▶ [REQUIRED ACTION] Would you restate, exactly as they appear, the lines from the one containing "is the speed" through the end of the data below?

Pixel coordinate grounding data:
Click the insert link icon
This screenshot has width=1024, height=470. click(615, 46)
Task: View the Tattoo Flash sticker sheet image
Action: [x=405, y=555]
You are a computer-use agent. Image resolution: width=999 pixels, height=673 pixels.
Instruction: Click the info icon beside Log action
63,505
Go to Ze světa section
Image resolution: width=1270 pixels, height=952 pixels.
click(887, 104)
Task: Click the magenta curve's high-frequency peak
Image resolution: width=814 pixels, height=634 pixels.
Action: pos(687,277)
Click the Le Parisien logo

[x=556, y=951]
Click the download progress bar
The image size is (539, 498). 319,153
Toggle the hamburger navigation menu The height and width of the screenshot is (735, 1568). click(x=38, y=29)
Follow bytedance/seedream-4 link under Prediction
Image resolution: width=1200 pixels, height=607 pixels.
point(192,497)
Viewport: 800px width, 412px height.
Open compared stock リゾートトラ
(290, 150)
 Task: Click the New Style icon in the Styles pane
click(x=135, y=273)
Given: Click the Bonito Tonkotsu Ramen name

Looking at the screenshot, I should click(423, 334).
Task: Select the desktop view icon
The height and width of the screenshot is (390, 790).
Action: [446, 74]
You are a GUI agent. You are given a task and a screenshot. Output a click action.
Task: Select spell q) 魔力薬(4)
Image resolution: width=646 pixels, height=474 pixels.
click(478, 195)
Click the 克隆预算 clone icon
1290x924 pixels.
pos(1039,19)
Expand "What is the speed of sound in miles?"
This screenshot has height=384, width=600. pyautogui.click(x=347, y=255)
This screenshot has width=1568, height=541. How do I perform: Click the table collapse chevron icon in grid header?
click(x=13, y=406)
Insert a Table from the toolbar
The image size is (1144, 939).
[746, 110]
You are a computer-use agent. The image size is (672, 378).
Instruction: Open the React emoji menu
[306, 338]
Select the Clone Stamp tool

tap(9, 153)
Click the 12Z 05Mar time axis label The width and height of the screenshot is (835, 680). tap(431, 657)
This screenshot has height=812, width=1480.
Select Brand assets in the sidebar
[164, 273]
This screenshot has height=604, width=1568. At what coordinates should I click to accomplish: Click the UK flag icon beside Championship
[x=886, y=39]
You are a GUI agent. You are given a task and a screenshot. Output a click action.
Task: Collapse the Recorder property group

▶ [SOLUTION BELOW]
Expand "What is the speed of sound in miles?"
This screenshot has height=384, width=600. pyautogui.click(x=347, y=255)
This screenshot has width=1568, height=541. How do I perform: Click the table collapse chevron icon in grid header?
click(x=13, y=406)
Insert a Table from the toolbar
The image size is (1144, 939).
[746, 110]
You are a computer-use agent. The image size is (672, 378).
Instruction: Open the React emoji menu
[306, 338]
Select the Clone Stamp tool

tap(9, 153)
Click the 12Z 05Mar time axis label The width and height of the screenshot is (835, 680). tap(431, 657)
This screenshot has height=812, width=1480.
Select Brand assets in the sidebar
[164, 273]
This screenshot has height=604, width=1568. At what coordinates should I click to accomplish: Click the UK flag icon beside Championship
[x=886, y=39]
You are a GUI agent. You are given a task and a screenshot. Output a click action.
Task: Collapse the Recorder property group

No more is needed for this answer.